TLS Fingerprinting is a technique that extracts specific parameters from TLS handshake messages such as ClientHello and ServerHello. Most applications that need network access (such as browsers, apps, etc.) have a unique combination(s) of these parameters while making network connections, so this technique can be used to fingerprint those applications. By using a database of curated fingerprints it's possible to detect network traffic anomalies which can point to malware, security vulnerabilities or other undesired behavior. It can also be used for network visibility, for example identify popular applications, detect applications that use weak encryption, etc. This method of fingerprinting is very effective because TLS handshake is often done in lower levels of the application hence it's difficult to forge or tamper with it.

The primary concept for TLS fingerprinting came from Lee Brotherston’s 2015 research (GitHub repo). Following his work more articles and implementations came out, one of them was Salesforce JA3 (GitHub repo) which implements TLS fingerprinting in Python and Zeek. This project introduced two types of TLS fingerprinting: JA3 which is the "traditional" ClientHello fingerprinting (which is the more common and well-known method), and JA3S which is ServerHello fingerprinting.

PcapPlusPlus contains an implementation of JA3 and JA3S in C++. There are not a lot of C++ implementations for TLS fingerprinting and we thought this can be a good feature for PcapPlusPlus as it already analyzes TLS network traffic.

Using TLS fingerprinting in PcapPlusPlus is very easy, here is a quick example:

// Get the handshake layer and extract the ClientHello message
pcpp::SSLHandshakeLayer* sslHandshakeLayer = parsedPacket.getLayerOfType<pcpp::SSLHandshakeLayer>();
pcpp::SSLClientHelloMessage* clientHelloMessage =
    sslHandshakeLayer->getHandshakeMessageOfType<pcpp::SSLClientHelloMessage>();

// Extract the TLS fingerprint from the ClientHello message
pcpp::SSLClientHelloMessage::ClientHelloTLSFingerprint tlsFingerprint =
    clientHelloMessage->generateTLSFingerprint();
std::pair<std::string, std::string> tlsFingerprintStringAndMD5 = tlsFingerprint.toStringAndMD5();

// Print the full fingerprint and an MD5 version of it
std::cout
    << "ClientHello (JA3) TLS fingerprint: "
    << tlsFingerprintStringAndMD5.first
    << "; MD5: "
    << tlsFingerprintStringAndMD5.second
    << std::endl;

ServerHello TLS fingerprinting (JA3S) is almost similar but for pcpp::SSLServerHelloMessage messages.

To learn more please take a look at the TLS fingerprinting example in PcapPlusPlus GitHub repo which demonstrates how to collect ClientHello and ServerHello fingerprints from live traffic or pcap files, write them to an output file and display various statistics.

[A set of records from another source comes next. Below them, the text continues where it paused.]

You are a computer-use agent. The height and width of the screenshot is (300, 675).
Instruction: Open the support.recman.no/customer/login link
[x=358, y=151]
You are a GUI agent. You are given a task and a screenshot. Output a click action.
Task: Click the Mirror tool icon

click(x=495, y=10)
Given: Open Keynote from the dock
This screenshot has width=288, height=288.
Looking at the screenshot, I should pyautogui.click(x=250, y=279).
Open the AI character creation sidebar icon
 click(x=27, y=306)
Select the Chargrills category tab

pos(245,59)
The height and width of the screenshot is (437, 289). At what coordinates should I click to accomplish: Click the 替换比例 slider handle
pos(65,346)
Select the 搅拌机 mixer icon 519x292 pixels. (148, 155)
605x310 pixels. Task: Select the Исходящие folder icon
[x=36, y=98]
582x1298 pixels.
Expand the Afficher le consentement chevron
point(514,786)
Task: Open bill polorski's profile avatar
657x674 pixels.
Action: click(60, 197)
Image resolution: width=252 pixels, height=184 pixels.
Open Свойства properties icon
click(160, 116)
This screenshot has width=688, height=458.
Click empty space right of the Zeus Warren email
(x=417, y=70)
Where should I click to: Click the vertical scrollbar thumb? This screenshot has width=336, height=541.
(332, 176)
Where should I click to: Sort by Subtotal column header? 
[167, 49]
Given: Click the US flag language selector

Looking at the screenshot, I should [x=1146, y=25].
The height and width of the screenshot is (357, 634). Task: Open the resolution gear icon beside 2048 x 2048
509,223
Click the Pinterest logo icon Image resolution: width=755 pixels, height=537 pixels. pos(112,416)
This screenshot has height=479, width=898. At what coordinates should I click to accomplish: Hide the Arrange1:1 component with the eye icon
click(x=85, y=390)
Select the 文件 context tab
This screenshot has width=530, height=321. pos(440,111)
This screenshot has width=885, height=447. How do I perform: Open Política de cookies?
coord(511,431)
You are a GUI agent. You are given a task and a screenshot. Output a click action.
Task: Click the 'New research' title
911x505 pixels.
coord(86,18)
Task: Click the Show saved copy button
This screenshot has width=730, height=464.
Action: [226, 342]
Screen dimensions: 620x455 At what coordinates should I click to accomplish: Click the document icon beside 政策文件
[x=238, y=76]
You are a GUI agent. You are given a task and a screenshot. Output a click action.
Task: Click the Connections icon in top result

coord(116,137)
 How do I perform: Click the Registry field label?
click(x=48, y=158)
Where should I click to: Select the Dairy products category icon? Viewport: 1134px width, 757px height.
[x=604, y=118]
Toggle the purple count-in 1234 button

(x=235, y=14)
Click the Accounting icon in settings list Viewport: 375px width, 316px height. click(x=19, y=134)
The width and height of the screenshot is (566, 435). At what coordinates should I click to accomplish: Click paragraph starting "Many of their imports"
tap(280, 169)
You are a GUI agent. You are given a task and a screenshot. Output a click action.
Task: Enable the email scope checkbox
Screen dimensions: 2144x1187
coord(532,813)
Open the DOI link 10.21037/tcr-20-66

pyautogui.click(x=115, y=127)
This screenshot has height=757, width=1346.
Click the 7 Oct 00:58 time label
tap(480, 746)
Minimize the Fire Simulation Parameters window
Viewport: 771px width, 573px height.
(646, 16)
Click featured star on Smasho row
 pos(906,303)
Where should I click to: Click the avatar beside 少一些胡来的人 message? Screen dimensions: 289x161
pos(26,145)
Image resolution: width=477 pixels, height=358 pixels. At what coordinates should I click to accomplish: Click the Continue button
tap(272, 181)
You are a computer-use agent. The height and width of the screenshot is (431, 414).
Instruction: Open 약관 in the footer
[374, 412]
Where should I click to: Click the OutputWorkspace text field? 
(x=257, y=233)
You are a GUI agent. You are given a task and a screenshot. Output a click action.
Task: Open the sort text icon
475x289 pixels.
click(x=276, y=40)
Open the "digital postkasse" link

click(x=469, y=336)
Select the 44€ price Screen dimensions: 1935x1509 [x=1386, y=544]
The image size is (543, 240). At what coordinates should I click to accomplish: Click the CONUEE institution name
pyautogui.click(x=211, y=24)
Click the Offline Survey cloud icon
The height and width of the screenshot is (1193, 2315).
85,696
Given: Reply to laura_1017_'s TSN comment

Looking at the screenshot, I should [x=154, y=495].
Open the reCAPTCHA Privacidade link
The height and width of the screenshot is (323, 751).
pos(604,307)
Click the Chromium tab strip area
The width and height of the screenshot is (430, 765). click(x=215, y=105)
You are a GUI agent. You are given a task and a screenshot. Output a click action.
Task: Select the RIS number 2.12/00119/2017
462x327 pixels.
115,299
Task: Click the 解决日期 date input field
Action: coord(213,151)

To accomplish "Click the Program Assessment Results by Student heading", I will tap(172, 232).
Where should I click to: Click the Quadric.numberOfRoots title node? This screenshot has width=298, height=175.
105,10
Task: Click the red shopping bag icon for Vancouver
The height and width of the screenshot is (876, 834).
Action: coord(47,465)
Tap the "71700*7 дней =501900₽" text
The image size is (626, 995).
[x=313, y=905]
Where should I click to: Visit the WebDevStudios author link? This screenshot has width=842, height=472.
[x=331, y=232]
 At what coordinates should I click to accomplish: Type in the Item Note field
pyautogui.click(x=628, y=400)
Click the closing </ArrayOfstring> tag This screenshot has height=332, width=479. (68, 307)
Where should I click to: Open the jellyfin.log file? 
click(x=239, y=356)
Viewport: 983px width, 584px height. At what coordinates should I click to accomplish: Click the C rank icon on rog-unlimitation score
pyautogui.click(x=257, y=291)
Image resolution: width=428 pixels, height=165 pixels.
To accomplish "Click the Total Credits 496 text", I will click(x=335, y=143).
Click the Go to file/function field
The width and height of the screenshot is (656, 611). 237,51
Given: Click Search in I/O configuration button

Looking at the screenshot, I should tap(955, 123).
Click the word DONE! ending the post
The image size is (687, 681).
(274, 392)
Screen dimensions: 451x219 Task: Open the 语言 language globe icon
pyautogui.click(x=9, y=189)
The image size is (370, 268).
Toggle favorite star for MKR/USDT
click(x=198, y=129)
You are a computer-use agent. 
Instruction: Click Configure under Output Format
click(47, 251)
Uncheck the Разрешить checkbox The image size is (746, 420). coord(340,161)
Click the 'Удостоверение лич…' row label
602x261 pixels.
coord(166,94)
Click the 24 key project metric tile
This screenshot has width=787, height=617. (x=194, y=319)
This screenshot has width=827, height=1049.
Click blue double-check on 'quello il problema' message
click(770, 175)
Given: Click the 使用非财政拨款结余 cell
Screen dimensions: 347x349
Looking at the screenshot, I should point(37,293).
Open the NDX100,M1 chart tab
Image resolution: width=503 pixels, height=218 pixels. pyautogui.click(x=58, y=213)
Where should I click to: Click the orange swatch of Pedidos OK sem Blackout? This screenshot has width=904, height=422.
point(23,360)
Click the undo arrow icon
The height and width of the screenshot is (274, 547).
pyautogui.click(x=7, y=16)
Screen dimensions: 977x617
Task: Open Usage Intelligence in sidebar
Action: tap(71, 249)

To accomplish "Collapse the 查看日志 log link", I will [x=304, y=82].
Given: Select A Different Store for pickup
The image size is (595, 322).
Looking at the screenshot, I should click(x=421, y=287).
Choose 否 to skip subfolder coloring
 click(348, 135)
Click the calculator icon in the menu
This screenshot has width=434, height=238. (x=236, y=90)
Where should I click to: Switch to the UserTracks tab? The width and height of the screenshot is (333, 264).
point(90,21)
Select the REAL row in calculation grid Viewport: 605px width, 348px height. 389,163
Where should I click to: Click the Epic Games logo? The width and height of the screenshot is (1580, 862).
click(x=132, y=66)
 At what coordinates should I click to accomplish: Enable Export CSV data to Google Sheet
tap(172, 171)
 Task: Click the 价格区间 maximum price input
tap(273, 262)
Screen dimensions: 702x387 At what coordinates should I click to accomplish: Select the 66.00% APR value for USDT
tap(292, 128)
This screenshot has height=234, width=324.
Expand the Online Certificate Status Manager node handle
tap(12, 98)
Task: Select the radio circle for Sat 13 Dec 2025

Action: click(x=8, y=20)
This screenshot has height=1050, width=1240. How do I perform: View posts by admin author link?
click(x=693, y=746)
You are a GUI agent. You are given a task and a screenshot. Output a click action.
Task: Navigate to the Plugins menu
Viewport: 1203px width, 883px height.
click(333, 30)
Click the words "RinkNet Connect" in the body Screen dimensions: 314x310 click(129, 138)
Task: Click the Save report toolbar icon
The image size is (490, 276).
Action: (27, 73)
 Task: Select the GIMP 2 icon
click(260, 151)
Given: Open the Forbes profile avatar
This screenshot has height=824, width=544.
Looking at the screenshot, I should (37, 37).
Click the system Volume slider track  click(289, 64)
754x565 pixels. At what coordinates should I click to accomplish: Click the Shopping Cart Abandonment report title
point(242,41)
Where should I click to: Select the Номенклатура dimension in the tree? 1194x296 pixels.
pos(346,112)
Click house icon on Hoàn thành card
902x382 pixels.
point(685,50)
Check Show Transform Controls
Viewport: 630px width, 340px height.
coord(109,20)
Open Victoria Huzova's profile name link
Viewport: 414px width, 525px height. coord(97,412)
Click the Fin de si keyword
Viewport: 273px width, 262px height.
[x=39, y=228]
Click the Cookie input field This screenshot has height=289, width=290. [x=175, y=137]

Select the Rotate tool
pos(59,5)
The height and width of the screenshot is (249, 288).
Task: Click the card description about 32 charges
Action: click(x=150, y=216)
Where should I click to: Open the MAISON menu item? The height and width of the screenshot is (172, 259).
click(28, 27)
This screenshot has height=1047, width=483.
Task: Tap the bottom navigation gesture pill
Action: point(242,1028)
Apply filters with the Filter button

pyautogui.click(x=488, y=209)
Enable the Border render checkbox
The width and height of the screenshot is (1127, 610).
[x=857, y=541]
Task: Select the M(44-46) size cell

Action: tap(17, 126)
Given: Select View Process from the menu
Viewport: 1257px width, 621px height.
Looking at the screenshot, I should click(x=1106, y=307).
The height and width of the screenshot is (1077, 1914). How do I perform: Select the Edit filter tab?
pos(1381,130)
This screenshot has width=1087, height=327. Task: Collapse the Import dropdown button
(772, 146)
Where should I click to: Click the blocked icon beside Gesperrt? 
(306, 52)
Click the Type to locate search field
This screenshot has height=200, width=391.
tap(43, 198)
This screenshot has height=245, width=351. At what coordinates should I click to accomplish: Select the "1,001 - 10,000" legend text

Supported network protocols

PcapPlusPlus currently supports parsing, editing and generation of packets of the following protocols:

Data Link Layer (L2)

1. Ethernet II
2. IEEE 802.3 Ethernet
3. LLC (Only BPDU supported)
4. Null/Loopback
5. Packet trailer (a.k.a footer or padding)
6. PPPoE
7. SLL (Linux cooked capture)
8. SLL2 (Linux cooked capture v2)
9. STP
10. VLAN
11. VXLAN
12. Wake on LAN (WoL)
13. NFLOG (Linux Netfilter NFLOG) - parsing only (no editing capabilities)

Network Layer (L3)

14. ARP
15. GRE
16. ICMP
17. ICMPv6
18. IGMP (IGMPv1, IGMPv2 and IGMPv3 are supported)
19. IPv4
20. IPv6
21. MPLS
22. NDP
23. Raw IP (IPv4 & IPv6)
24. VRRP (IPv4 & IPv6)

Transport Layer (L4)

25. COTP
26. GTP (v1)
27. IPSec AH & ESP - parsing only (no editing capabilities)
28. TCP
29. TPKT
30. UDP

Session Layer (L5)

31. SDP
32. SIP

Presentation Layer (L6)

33. SSL/TLS - parsing only (no editing capabilities)

Application Layer (L7)

34. BGP (v4)
35. DHCP
36. DHCPv6
37. DNS
38. FTP
39. HTTP headers (request & response)
40. NTP (v3, v4)
41. Radius
42. SOME/IP
43. SSH - parsing only (no editing capabilities)
44. Telnet - parsing only (no editing capabilities)
45. Generic payload

License

PcapPlusPlus is released under the Unlicense license.